Dataset entries |

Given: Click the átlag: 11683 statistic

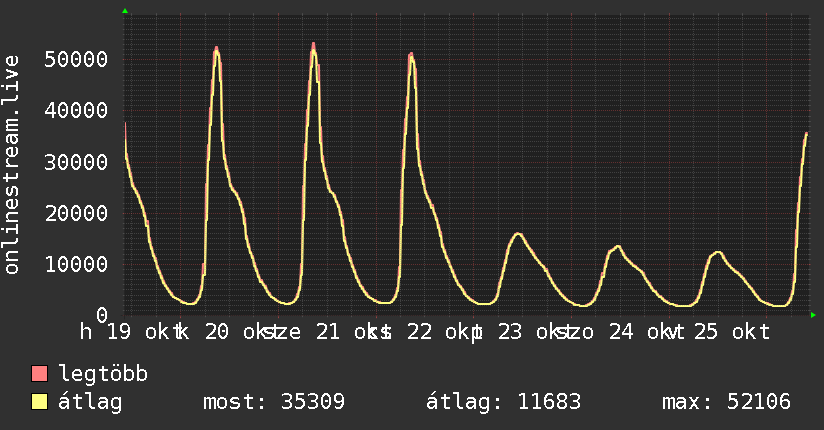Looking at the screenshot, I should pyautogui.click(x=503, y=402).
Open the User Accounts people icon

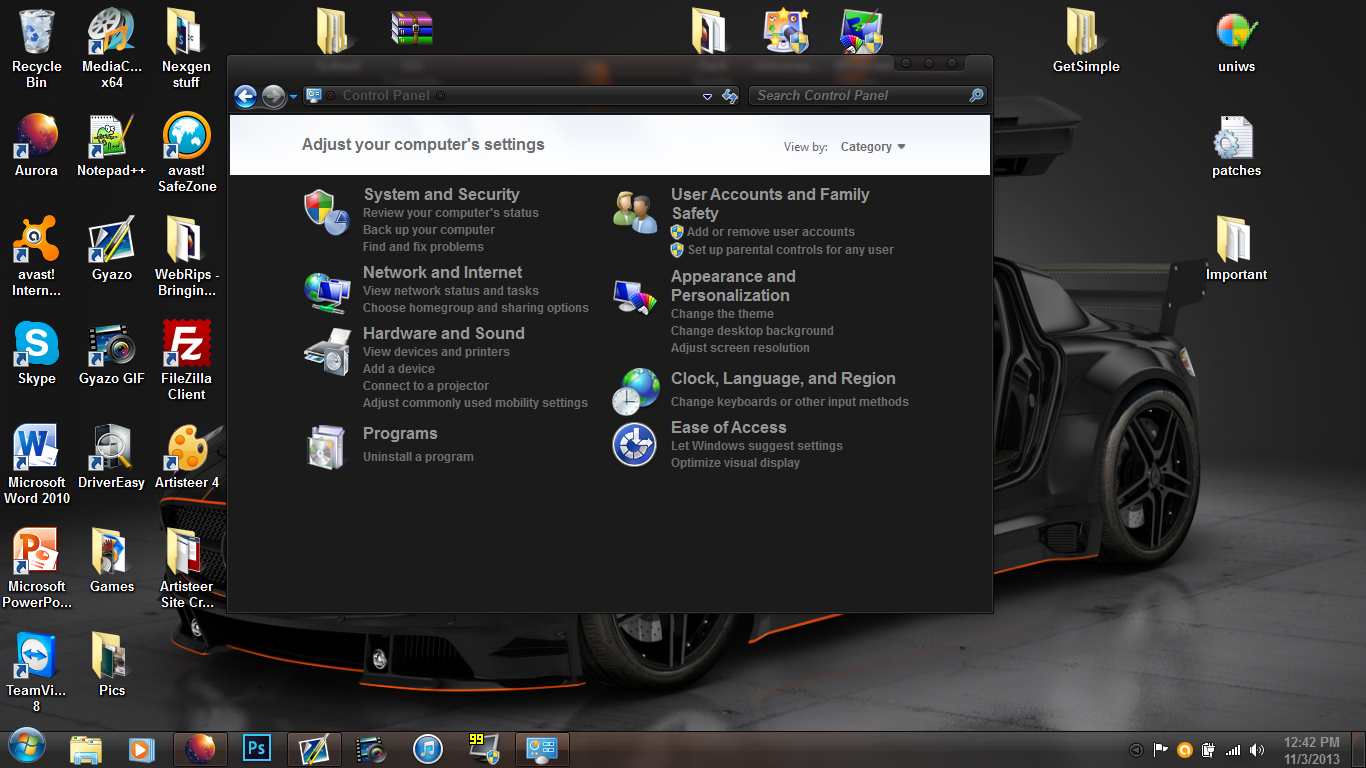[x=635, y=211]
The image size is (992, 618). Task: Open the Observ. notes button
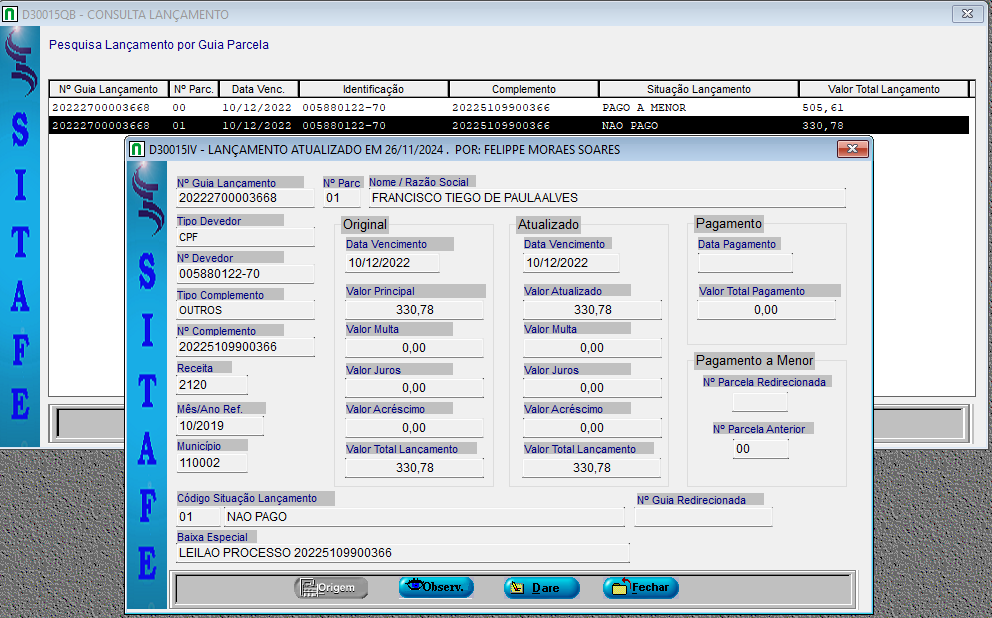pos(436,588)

Task instructions |
The expected response is every entry above, repeated exactly, pictures removed.

Completed exercise |
Given: Click the átlag: 11683 statistic

Looking at the screenshot, I should pyautogui.click(x=503, y=402).
Open the User Accounts people icon

[x=635, y=211]
The image size is (992, 618). Task: Open the Observ. notes button
pos(436,588)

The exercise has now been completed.